Corrects which judge is in Worcester in paragraph 8
By Nate Raymond
BOSTON, Feb 12 (Reuters) - A federal court in Massachusetts that has become a popular destination for lawsuits challenging U.S. President Donald Trump's second-term agenda has moved to prevent litigants from engaging in "judge shopping" by suing in two of its courthouses that each only have one judge.
Boston-based Chief U.S. District Judge F. Dennis Saylor issued an order late Tuesday requiring that new cases filed in courthouses in Springfield and Worcester seeking to block a federal law or policy nationally must be randomly assigned a judge throughout the U.S. District Court for the District of Massachusetts.

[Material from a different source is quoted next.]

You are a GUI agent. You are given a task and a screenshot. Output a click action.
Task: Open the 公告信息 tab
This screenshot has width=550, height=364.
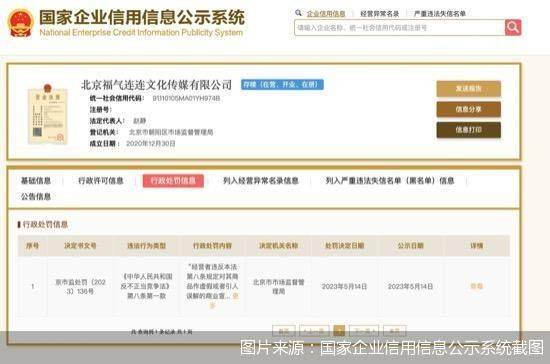coord(36,196)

The change appeared to implement a policy the U.S. Judicial Conference, the judiciary's top policymaking body, announced in March 2024 aimed at deterring litigants from steering cases challenging government policies to sympathetic judges in small courthouses.
The Massachusetts court made the change amid an avalanche of lawsuits there and elsewhere challenging the Republican president's push to crack down on immigration, curb government spending and shrink the size of the federal workforce.
At the urging of Democratic-led states, unions and others, Massachusetts judges have already issued rulings temporarily blocking the Trump administration from implementing its government employee buyout program, slashing research funding and transferring a transgender woman to a men's prison.
All of those rulings were issued by judges in the district's largest courthouse in Boston, where nine of the 11 active judges were appointed by Democratic presidents. At least seven cases over Trump's policies are pending in the Boston court.
Any appeals would be heard by the Boston-based 1st U.S. Circuit Court of Appeals, the only of the 12 regional federal appeals court to have only Democratic appointees serving as active judges.
Tuesday's order from Saylor would restrict anyone seeking a nationwide injunction from strategically filing federal cases in Massachusetts' two single-judge courthouses, or divisions, where the only two active jurists, U.S. District Judges Mark Mastroianni and Margaret Guzman, are Democratic appointees.
Saylor's order mirrored the Judicial Conference's guidance from March, which encouraged the random, districtwide assignment of cases opposing federal or state laws or policies.
Democratic lawmakers and others had pushed for that change in response to conservative litigants during Democratic former President Joe Biden's tenure suing in small courthouses in Texas whose one or two judges were appointed by Republican presidents and often ruled in their favor.
However, following blowback from Senate Republicans and some conservative judges, judicial policymakers later clarified that the policy was discretionary and up to district courts to decide whether to adopt.
The judiciary has said that as of October, six districts had adopted the policy nationally, while many with single-judge divisions had not, including in Texas.